Package 210 includes values from logical partition 212a (also called a mailbox). These values are from related cells to the cell being updated by process 204a. In some examples, the value from each related cell stored within logical partition 212a is stored in a package 210. In some other examples, all values for a certain sweep of the stencil code are stored in a single package 210. In yet some other examples, values from the related cells are stored in packages 210 based on their respective subgrids. In certain examples, the related cells are the cells surrounding the cell being updated. Process 204a uses Value 2 from package 210 along with Value 1 and other values to determine Updated Value 1 for the cell to be updated. Logical partition 212a is addressed to the cell to be updated. Logical partition 212b is not addressed to the cell to be updated.


Matrix 218 illustrates that the stencil code is in the middle of a sweep. This is shown by the fact that the top two subgrids 220 are updated to the current sweep, and the rest of the subgrids 220 are still at the previous sweep. This is further illustrated in the status of shared memory fabric 214, where the top two stripes 216 are updated to the current sweep and the rest of the stripes 216 are still at the previous sweep. Further still, Process 204a is shown as updating Value 1 in first data 208, which is represented as still being at the previous sweep in FIG. 2A. As will be shown in FIG. 2B, first data 208 will update to the current sweep upon the updated Value 1 replacing the previous Value 1.



FIG. 2B shows HPC system 200 updating the subgrid now that Value 1 has been updated. Since process 204a has written Updated Value 1 into first data 208, first data 208 is updated to the current sweep. Updated Value 1 is also written to logical partition 212b as a package, indicating that the cell updated by process 204a is a related cell to the cell that logical partition 212b is addressed to. Further, the cell updated by process 204a is not on the same subgrid as the cell that logical partition 212b is addressed to.


Updated first data 208 is loaded into the appropriate stripe 216. Although, for clarity's sake, first data 208 is shown being loaded into the same stripe 216 as it was pulled from in FIG. 2A, first data 208 may be loaded into any appropriate stripe 216 in shared fabric memory 214. In some examples, first data 208 is combined with other data that was updated by other processes 204 and processors 202 to create an updated stripe 216 representing the subgrid 220. In some such cases, the combined data may be held in a temporary location prior to being loaded into the appropriate location on shared fabric memory 214. In some other such cases, each processor 202 loads its respective data 208 into the appropriate location for that data on the appropriate stripe 216 of shared fabric memory 214. In some examples, multiple sweeps of the current subgrid are executed prior to writing the data to shared fabric memory 214, and thus multiple stripes 216 of data are written to the shared fabric memory 214 substantially simultaneously.

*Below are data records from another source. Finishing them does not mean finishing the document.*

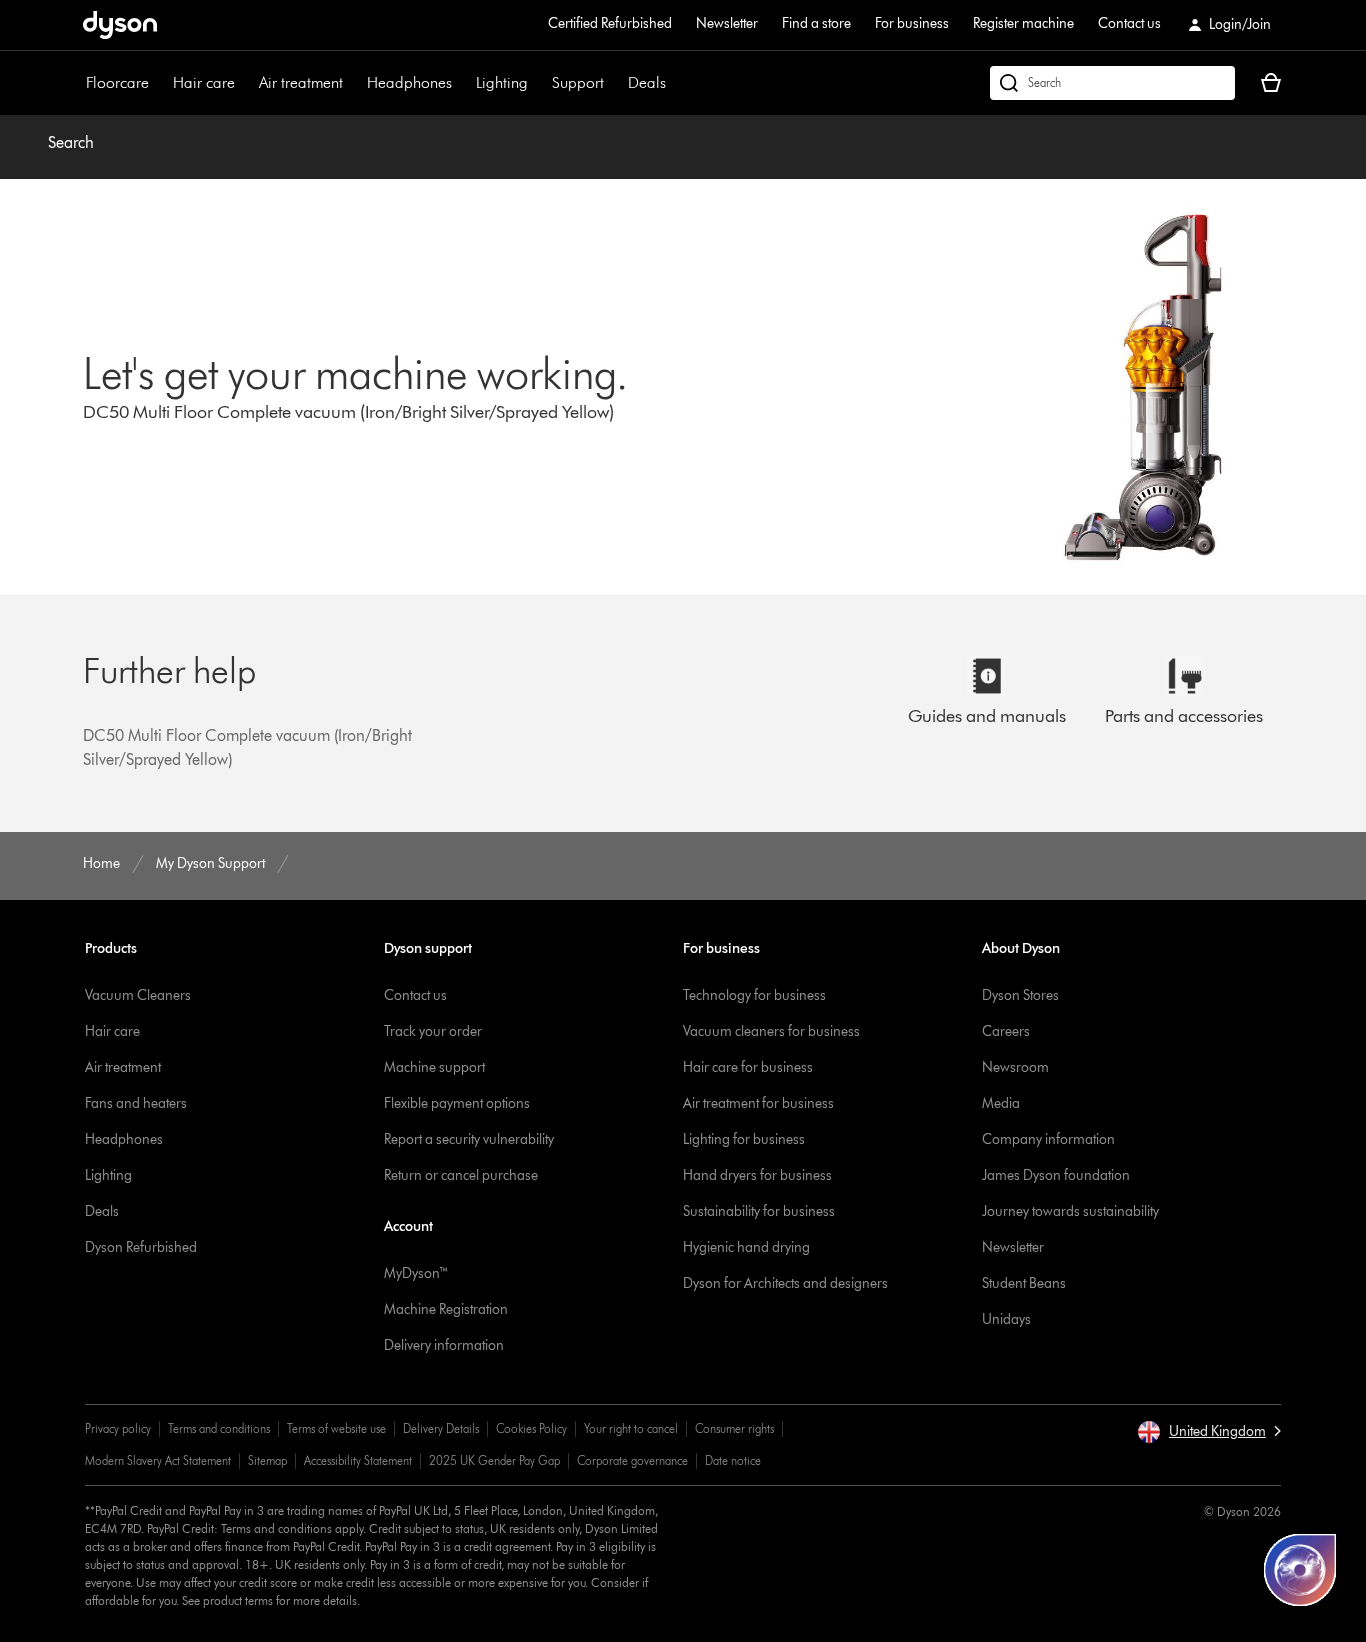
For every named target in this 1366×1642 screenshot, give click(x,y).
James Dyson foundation (1056, 1175)
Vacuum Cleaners (138, 995)
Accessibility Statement (358, 1460)
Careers (1006, 1031)
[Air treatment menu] (353, 83)
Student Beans (1024, 1283)
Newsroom (1015, 1067)
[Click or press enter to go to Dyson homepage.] (120, 25)
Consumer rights (734, 1428)
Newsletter (727, 23)
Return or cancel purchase (461, 1175)
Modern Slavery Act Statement (158, 1460)
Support (578, 82)
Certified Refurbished (610, 23)
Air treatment (301, 82)
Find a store (816, 23)
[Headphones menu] (462, 83)
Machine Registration (446, 1309)
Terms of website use (336, 1428)
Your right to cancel (631, 1428)
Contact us (1129, 23)
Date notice (733, 1460)
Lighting (502, 82)
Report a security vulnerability (469, 1139)
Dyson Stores (1020, 995)
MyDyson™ (416, 1273)
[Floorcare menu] (159, 83)
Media (1001, 1103)
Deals (647, 82)
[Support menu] (614, 83)
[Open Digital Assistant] (1300, 1570)
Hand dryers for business (757, 1175)
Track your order (433, 1031)
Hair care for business (748, 1067)
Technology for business (754, 995)
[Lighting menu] (538, 83)
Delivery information (444, 1345)
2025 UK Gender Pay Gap (494, 1460)
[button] (1209, 1432)
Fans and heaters (136, 1103)
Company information (1048, 1139)
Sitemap (267, 1460)
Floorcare (117, 82)
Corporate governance (632, 1460)
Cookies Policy (531, 1428)
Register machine (1023, 23)
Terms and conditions (219, 1428)
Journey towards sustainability (1070, 1211)
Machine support (434, 1067)
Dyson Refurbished (141, 1247)
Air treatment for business (758, 1103)
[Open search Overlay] (1112, 83)
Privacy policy (118, 1428)
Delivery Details (441, 1428)
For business (912, 23)
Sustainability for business (759, 1211)
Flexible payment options (457, 1103)
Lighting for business (744, 1139)
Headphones (409, 82)
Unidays (1006, 1319)
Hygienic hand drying (746, 1247)
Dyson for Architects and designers (785, 1283)
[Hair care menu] (245, 83)
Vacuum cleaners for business (771, 1031)
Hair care (204, 82)
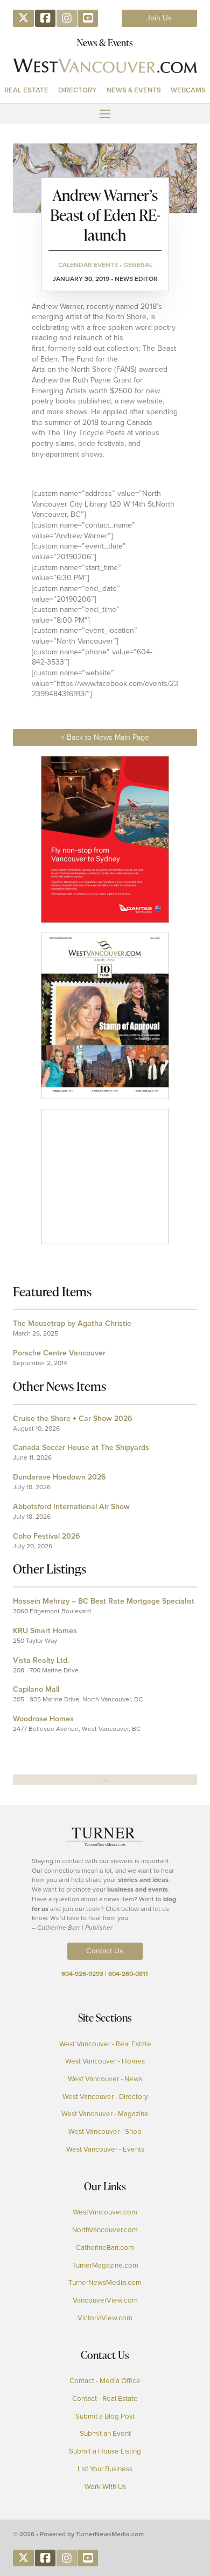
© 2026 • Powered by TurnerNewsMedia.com (78, 2534)
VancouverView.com (105, 2300)
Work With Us (105, 2487)
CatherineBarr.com (105, 2248)
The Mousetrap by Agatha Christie (72, 1323)
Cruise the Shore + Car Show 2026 (72, 1418)
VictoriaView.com (105, 2318)
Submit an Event (105, 2433)
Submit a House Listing (105, 2451)
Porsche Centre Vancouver (59, 1353)
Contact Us (104, 1951)
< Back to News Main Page (105, 737)
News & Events (134, 90)
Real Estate (26, 90)
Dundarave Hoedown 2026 (59, 1477)
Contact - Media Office (105, 2381)
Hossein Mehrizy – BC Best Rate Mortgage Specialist (103, 1601)
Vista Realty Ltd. (41, 1660)
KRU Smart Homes (45, 1630)
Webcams (188, 90)
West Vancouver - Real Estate (105, 2044)
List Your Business (105, 2469)
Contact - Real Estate (105, 2399)
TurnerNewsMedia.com (105, 2283)
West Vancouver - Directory (105, 2097)
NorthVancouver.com (105, 2230)
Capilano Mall (36, 1689)
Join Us (159, 18)
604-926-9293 (82, 1974)
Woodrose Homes (43, 1718)
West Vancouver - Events (105, 2149)
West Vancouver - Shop (105, 2132)
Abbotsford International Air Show (71, 1506)
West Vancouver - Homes (105, 2061)
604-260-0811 (128, 1974)
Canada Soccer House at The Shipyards (81, 1447)
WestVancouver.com (105, 2212)
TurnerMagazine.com (105, 2265)
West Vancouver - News (105, 2079)
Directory (77, 90)
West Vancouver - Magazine (105, 2114)
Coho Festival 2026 (46, 1536)
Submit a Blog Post (105, 2416)
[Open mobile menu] (105, 114)
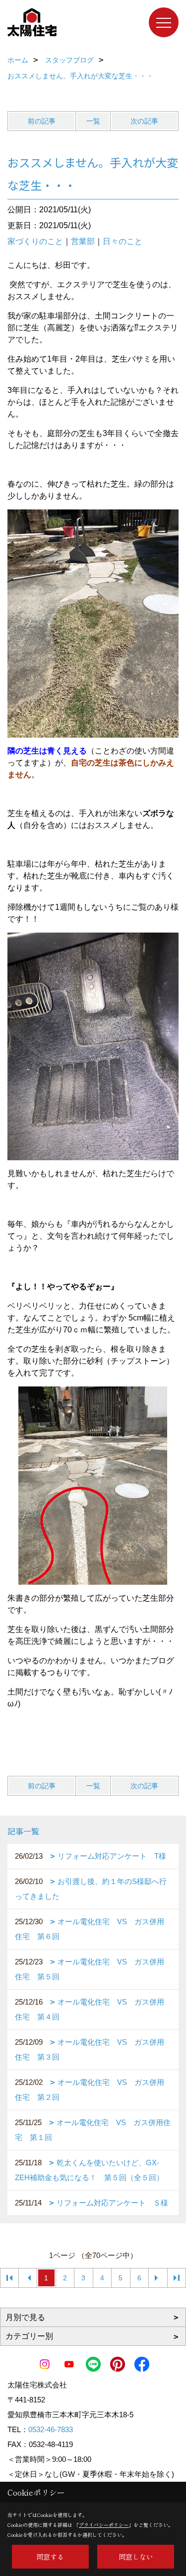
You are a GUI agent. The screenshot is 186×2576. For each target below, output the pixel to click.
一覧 (93, 121)
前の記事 (42, 121)
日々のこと (122, 241)
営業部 (83, 241)
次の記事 (144, 121)
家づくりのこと (35, 241)
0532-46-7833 (50, 2429)
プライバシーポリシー (103, 2524)
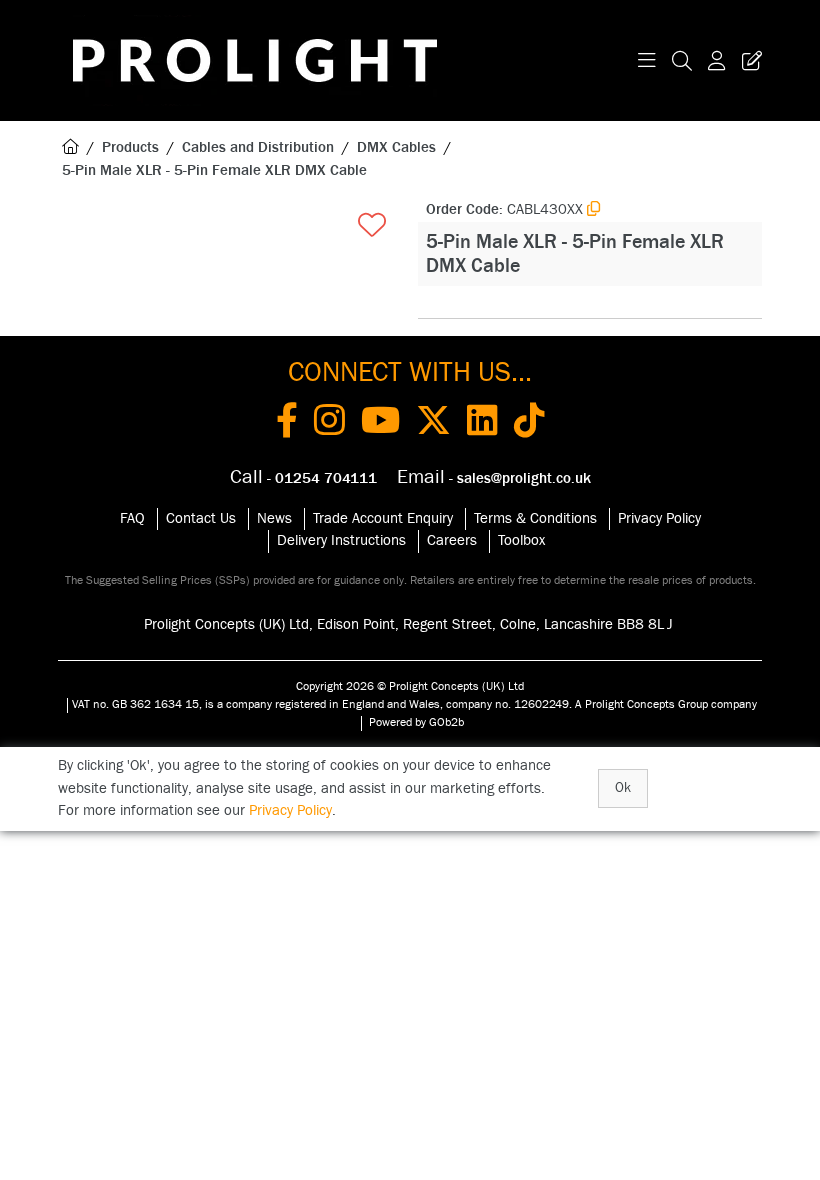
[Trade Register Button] (748, 60)
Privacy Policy (659, 518)
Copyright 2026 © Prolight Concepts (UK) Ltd (410, 686)
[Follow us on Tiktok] (529, 424)
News (274, 518)
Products (130, 147)
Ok (623, 788)
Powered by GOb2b (416, 722)
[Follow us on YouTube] (380, 424)
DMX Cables (396, 147)
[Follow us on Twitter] (433, 424)
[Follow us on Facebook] (287, 424)
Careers (452, 540)
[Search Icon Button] (682, 60)
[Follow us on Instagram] (329, 424)
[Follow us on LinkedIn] (482, 424)
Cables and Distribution (258, 147)
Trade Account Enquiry (383, 518)
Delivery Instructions (341, 540)
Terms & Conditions (535, 518)
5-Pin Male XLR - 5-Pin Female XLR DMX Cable (214, 170)
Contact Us (201, 518)
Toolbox (521, 540)
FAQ (132, 518)
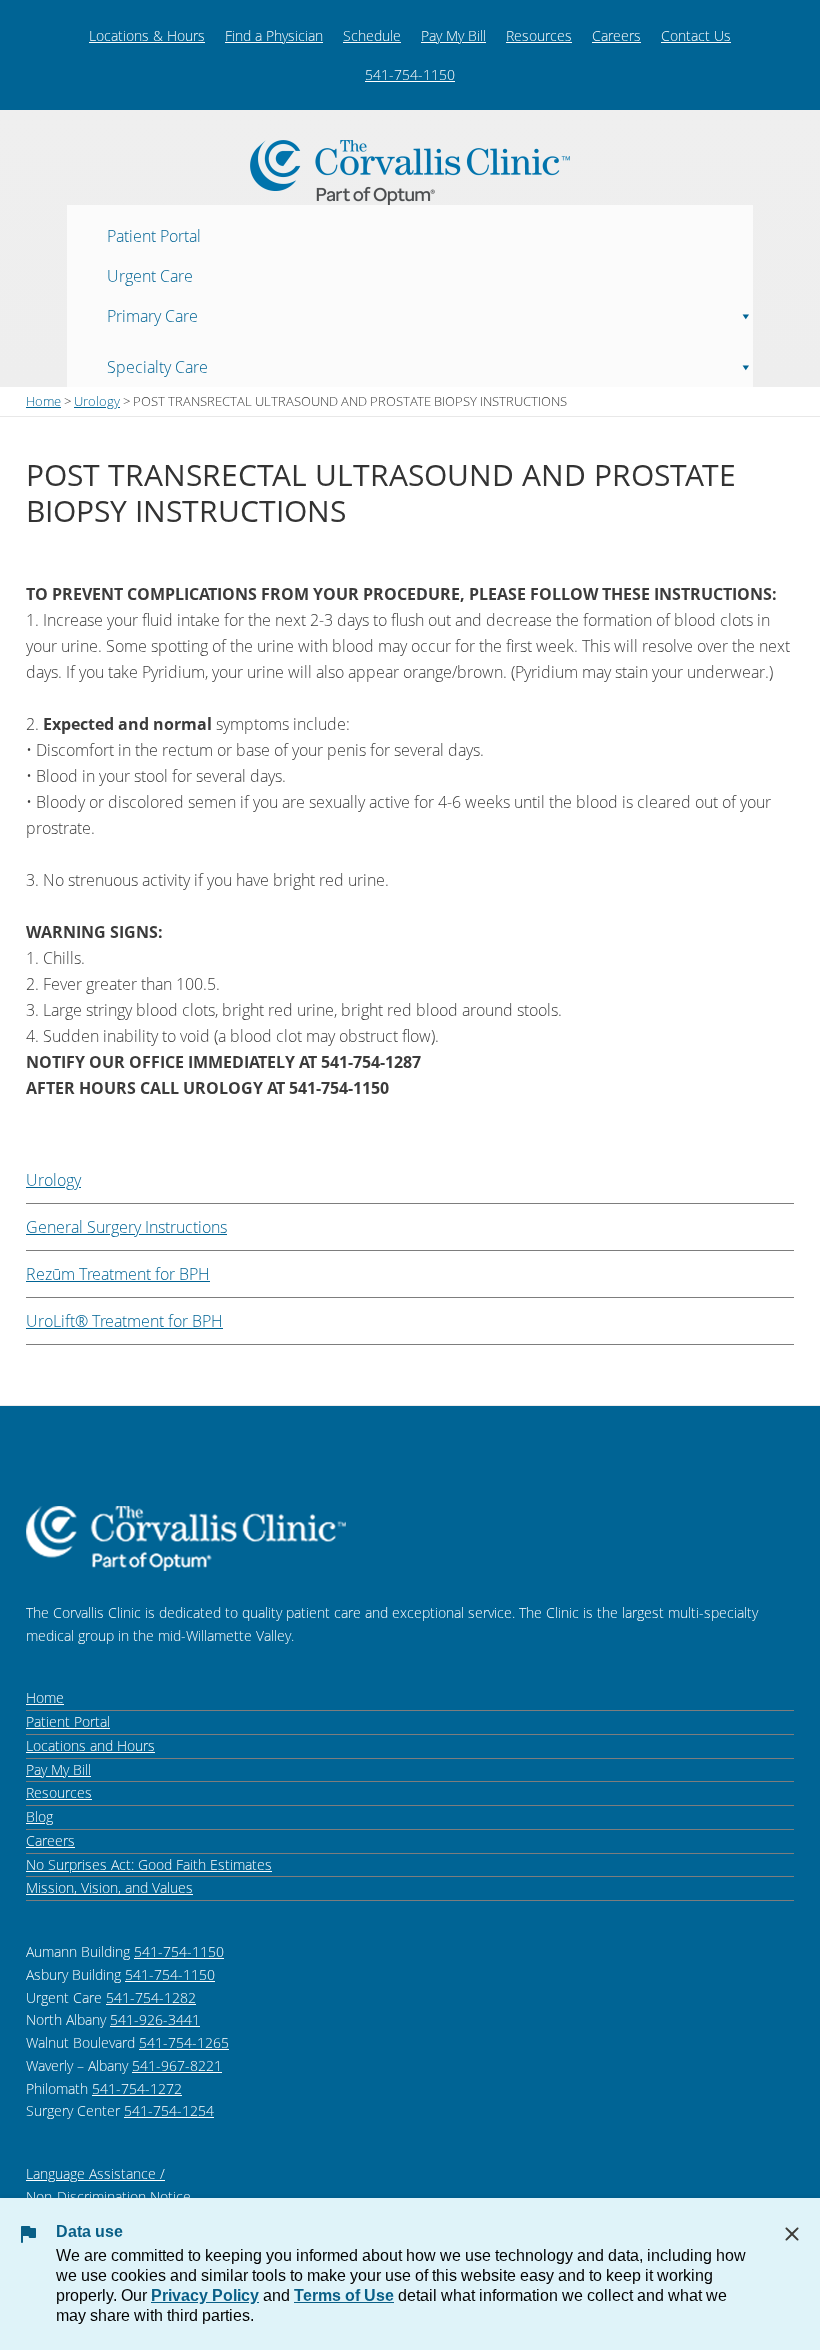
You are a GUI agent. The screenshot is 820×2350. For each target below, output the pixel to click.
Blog (39, 1816)
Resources (539, 35)
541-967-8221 (177, 2065)
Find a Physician (274, 35)
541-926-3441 (155, 2019)
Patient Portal (154, 235)
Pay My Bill (453, 35)
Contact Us (696, 35)
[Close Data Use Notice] (792, 2234)
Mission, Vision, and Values (109, 1887)
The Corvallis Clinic (410, 172)
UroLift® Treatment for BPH (124, 1321)
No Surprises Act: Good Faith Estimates (149, 1864)
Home (45, 1697)
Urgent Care (150, 275)
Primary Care (152, 315)
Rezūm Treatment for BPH (118, 1274)
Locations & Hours (147, 35)
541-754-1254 (169, 2110)
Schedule (372, 35)
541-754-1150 (410, 74)
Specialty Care (157, 366)
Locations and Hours (90, 1745)
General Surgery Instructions (126, 1227)
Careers (616, 35)
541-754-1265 (184, 2042)
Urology (53, 1180)
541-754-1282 (151, 1997)
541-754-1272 (137, 2088)
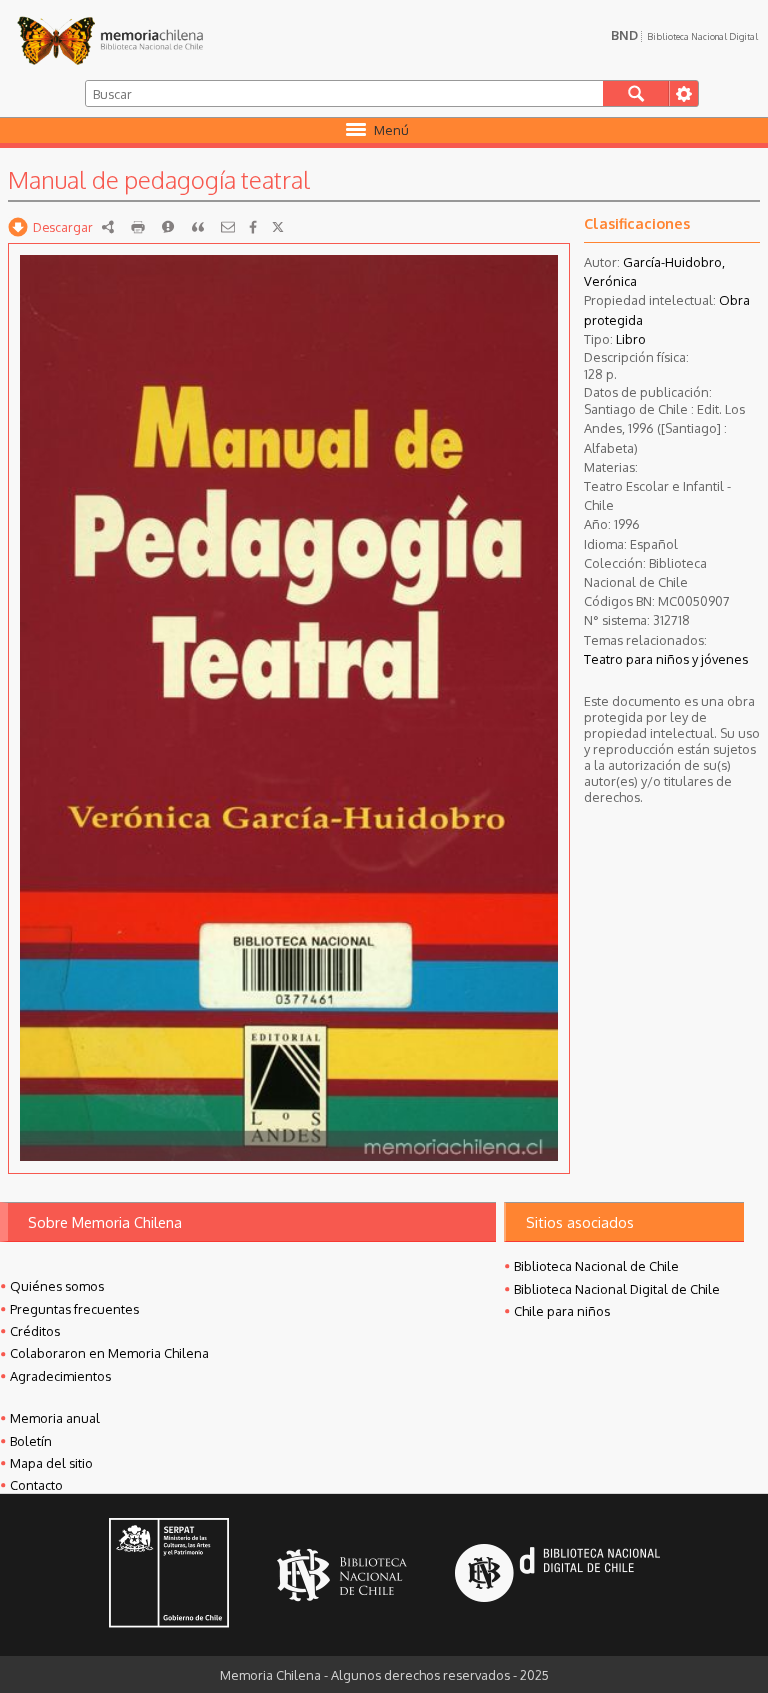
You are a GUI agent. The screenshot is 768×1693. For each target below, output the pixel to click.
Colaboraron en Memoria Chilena (109, 1353)
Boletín (31, 1441)
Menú (391, 130)
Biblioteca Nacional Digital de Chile (617, 1289)
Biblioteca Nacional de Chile (596, 1266)
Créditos (35, 1331)
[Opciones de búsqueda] (683, 93)
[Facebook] (253, 227)
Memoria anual (55, 1418)
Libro (631, 339)
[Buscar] (636, 93)
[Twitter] (278, 227)
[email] (228, 227)
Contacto (36, 1485)
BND (684, 35)
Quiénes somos (57, 1286)
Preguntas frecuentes (74, 1309)
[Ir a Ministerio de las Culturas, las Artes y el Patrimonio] (169, 1575)
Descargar (63, 227)
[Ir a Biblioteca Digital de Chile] (557, 1575)
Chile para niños (562, 1311)
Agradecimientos (60, 1376)
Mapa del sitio (51, 1463)
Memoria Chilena (110, 40)
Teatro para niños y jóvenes (666, 659)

FIG. 3 is a flowchart illustrating an example method for updating a portion of a matrix of a stencil code by a HPC system.


Step 302 describes transferring first data from the shared fabric memory to at least one local storage coupled to the pool of processors of the HPC system. In some examples, a local storage is coupled to a single processor, meaning that no other processor has access to that local storage. In some other examples, portions of the local storage are coupled to the processor and other portions of the local storage are shared between multiple processors. In yet other examples, portions of the local storage are coupled to a single process executing on the processor.


The first data corresponds to a first set of cells and a first sweep of a stencil code. The stencil code sequentially updates values stored in cells in iterations called sweeps. Since the dataset containing all of the cells (called the “matrix”) may be larger than could be updated by the HPC system substantially simultaneously, the dataset is split into subgrids. Each subgrid is small enough to be updated by the HPC system substantially simultaneously.


Step 304 describes transferring second data from a first set of logical partitions in the shared fabric memory to the local storages. The second data are additional values of cells that are not located on the current subgrid of cells (the first set of cells). However, these cells whose values are contained in the second data are related cells when updating certain cells in the first set of cells. In some examples, a cell's related cells are the cells that immediately surround the cell. If the cell is located near the edge of a subgrid (called the halo region), some of the immediately surrounding cells may be located on another subgrid of cells. Since the first data, having values of cells in the first set of cells, does not include values from other subgrids, the second data supplies the values of the immediately surrounding cells that are not located on the first set of cells. This second data is stored in logical partitions (called “mailboxes”) on the shared fabric memory. Each logical partition in the first set of logical partitions is addressed to a respective cell of halo region of the first set of cells. The values in each of the first set of logical partitions are the values of the related cells to the cell of the first set of cells that the logical partition is addressed to.


In some examples, the second data corresponds to a single subgrid (the second set of cells). In some other examples, the second data corresponds to all subgrids (the second set of cells) except the current subgrid.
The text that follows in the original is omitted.